Tuttavia, anche il gatto a volte sbaglia e, se si lascia andare a comportamenti controproducenti, occorre intervenire. 
Spesso, per esempio, a causa dello smisurato amore per le fonti di calore lo vedrai stazionare in luoghi poco indicati come il termosifone casalingo. Come scoraggiarlo e come, al contempo, proteggerlo dal freddo

Il calorifero fa male al gatto di casa?

Una tipica situazione che capita nel vivere con un gatto è trovare il tuo micio addormentato sul termosifone. Se trovi quindi il tuo gatto appollaiato su un termosifone apparentemente molto scomodo, ti viene sicuramente da sorridere. 
Tuttavia non è un’abitudine salutare per il tuo amico peloso. Il calore così forte e diretto porta con sé diversi svantaggi. Innanzitutto secca l’epidermide del gatto, che può incorrere in pruriti ed essere portato a grattarsi troppo. 
Inoltre, l’aria esageratamente calda e secca favorisce nel gatto, così come nell’uomo, l’insorgenza di laringite, tosse e altri fastidi all’apparato respiratorio. Infine, passare dal calorifero a zone più fredde della casa sottopone il gatto a una discreta escursione termica che può rendere la sua salute più vulnerabile. 

Come scoraggiare il gatto a riposare troppo tempo sul calorifero

Convincere un gatto a non fare ciò che vuole fare è un’impresa quasi impossibile. 
Meglio invece dissuaderlo posizionando ostacoli sui radiatori di casa, come, per esempio, delle mensole. 
Se però il micio non desiste e si appropria delle mensole, si può sempre mettere fra lui e il caldo un pezzo di cartone con sopra una copertina, in modo da creare una barriera efficace ed evitare il contatto diretto con il calorifero. 
Inoltre, preoccupati di aggiungere anche gli umidificatori poiché l’aria secca, come detto, impoverisce le mucose. Un altro ottimo metodo per non farlo salire sul calorifero è quello di distrarlo con il gioco in modo da accorciare progressivamente le sue soste lì sopra, fino poi a piazzarci un bell’ostacolo senza che ne soffra troppo.

Se il gatto ha freddo

Se il tuo micio dorme in giardino, preoccupati di creare per lui una cuccia adeguata in un luogo riparato dal vento. 
Al suo interno, sistema delle coperte isolandole da terra con il cartone. 
Nel caso in cui, invece, il tuo amico felino viva dentro casa, non c’è pericolo che soffra il freddo, ma attenzione agli sbalzi di temperatura fra zone riscaldate e zone non riscaldate.

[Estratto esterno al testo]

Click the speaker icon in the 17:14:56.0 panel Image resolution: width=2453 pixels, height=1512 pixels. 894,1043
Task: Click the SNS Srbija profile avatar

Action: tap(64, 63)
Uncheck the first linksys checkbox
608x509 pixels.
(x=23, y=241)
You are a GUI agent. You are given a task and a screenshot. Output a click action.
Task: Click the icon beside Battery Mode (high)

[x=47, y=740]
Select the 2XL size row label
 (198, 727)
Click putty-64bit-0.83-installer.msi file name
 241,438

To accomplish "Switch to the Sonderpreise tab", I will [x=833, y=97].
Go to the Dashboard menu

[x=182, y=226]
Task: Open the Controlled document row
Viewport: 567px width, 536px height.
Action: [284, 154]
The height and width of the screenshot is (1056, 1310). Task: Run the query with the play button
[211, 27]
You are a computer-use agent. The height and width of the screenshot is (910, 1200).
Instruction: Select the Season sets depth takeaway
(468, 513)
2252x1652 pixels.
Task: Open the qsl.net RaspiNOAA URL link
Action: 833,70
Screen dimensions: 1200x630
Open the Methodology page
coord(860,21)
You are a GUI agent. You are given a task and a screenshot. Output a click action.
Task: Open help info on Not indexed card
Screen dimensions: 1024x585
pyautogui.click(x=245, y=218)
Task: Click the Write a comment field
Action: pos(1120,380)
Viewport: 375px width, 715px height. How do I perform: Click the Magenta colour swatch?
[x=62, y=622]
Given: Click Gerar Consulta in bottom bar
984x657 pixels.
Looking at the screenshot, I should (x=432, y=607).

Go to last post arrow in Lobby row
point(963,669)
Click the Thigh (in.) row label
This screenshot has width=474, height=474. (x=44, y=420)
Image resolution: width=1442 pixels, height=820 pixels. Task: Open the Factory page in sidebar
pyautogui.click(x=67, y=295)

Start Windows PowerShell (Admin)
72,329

Se invece entra e esce per fare i bisogni, è bene asciugare la sua pelliccia nel caso si sia bagnata a causa della pioggia o della neve: l’umidità infatti è nemica anche dei felini e abbassa notevolmente la temperatura corporea. 

Infine, un altro consiglio da ricordare se decidi di vivere con un gatto è che, se fuori fa davvero molto freddo e la temperatura di casa è alta, è bene non far uscire ed entrare il gatto repentinamente ma lasciarlo sostare, se possibile, in un’anticamera. Lo sbalzo di temperatura infatti può farlo ammalare. No invece ai vestitini, in quanto il micio salta, corre, si intrufola ed è molto curioso. Qualsiasi cosa che non sia la sua stessa pelliccia potrebbe farlo rimanere incastrato.